Baltimore runs on OPM: other people’s money. Much of what taxpayers in Maryland’s 23 counties send to Annapolis is recycled to Baltimore as direct and indirect state aid. Thanks to the city’s political muscle, decades of governors who were former Baltimore mayors (Schaefer, O’Malley) or city politicians (Mandel, Hughes) and a liberal state legislature, Baltimore now is the most subsidized city in America.
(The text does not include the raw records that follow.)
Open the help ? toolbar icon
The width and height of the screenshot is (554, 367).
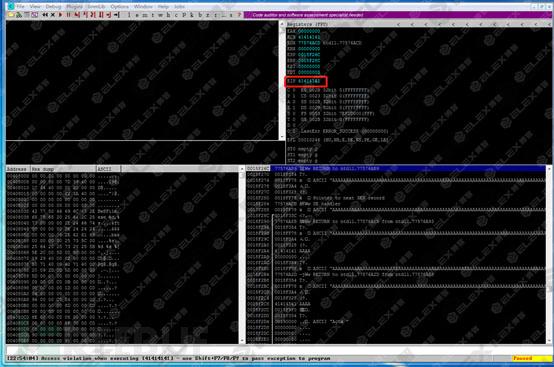click(x=239, y=15)
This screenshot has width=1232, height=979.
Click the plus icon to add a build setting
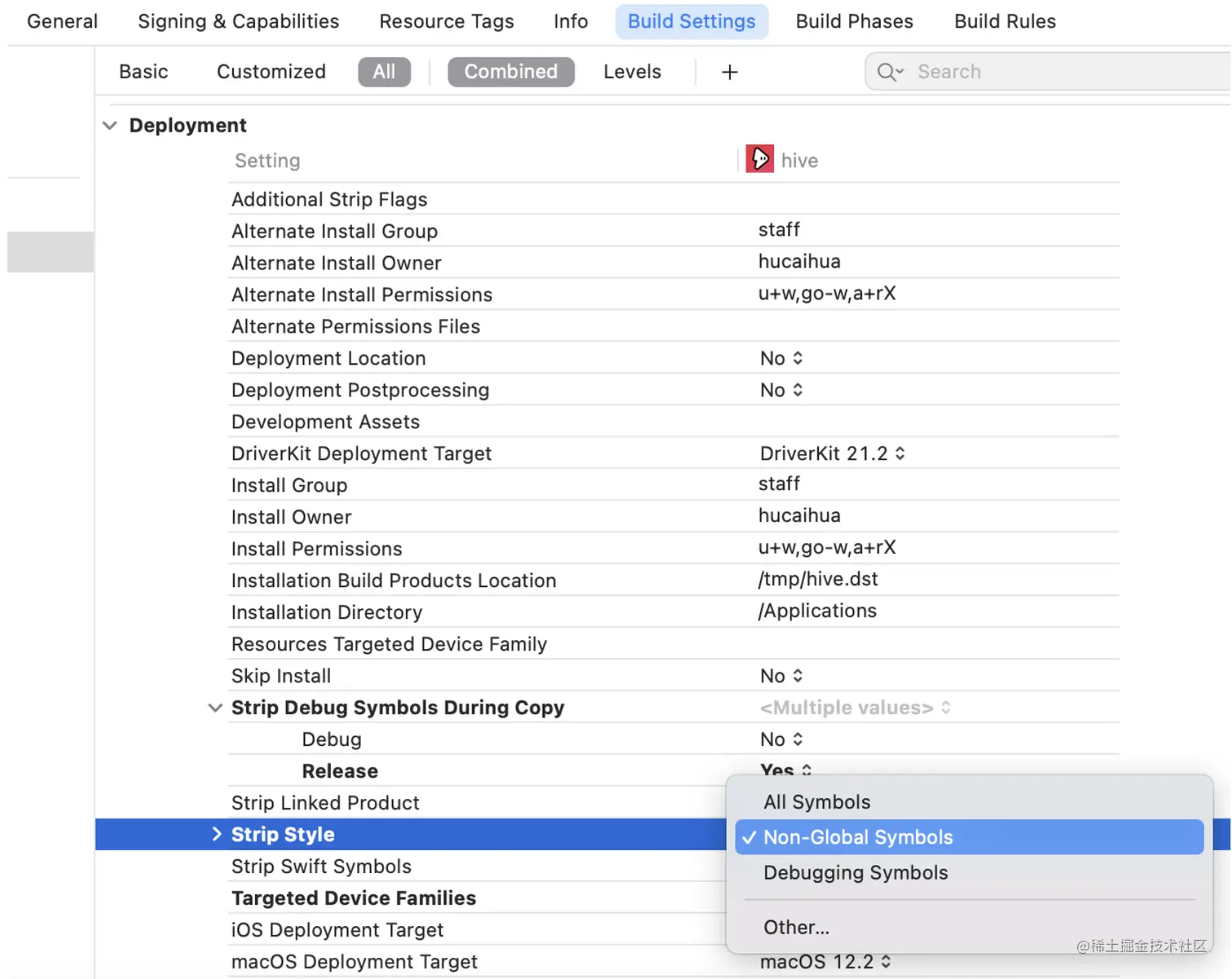[x=729, y=72]
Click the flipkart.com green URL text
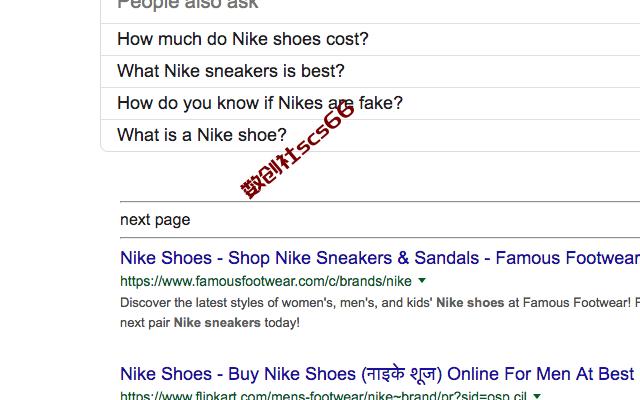 click(x=323, y=396)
State taxpayers pick up the tab for the city’s community college (other community colleges are mostly locally funded); for the city’s metrorail, metrobus and light rail operating and capital costs; for the city jail’s construction and operating costs (county jails are locally funded); 71 percent of the city’s K-12 school budget (the feds pay another 10 percent); all of the city’s social services costs; most of the city’s road/bridge maintenance costs ($134 million a year); the operating and capital costs of what used to be the city’s port and airport (Friendship); annual grants to run the city’s zoo, museums, theaters, concert halls and libraries; and now the city wants the state to pay for its courts, as well.
To help boost the city’s economy, the state located a host of state agencies and departments in Baltimore; paid for the Ravens and Orioles stadiums, the Convention Center, the Aquarium expansion, the Science Center, the Meyerhoff concert hall, the Hippodrome Theater, the Christopher Columbus Center, the Lyric, Center Stage, a new $1 billion school construction deal ($20 million a year for the next 30 years) and a new $2.5 billion light-rail system. Meanwhile, the city wants the state to participate in a $900 million convention center/hotel/arena project in hopes that an NBA or NHL team will come if they (the state) build it.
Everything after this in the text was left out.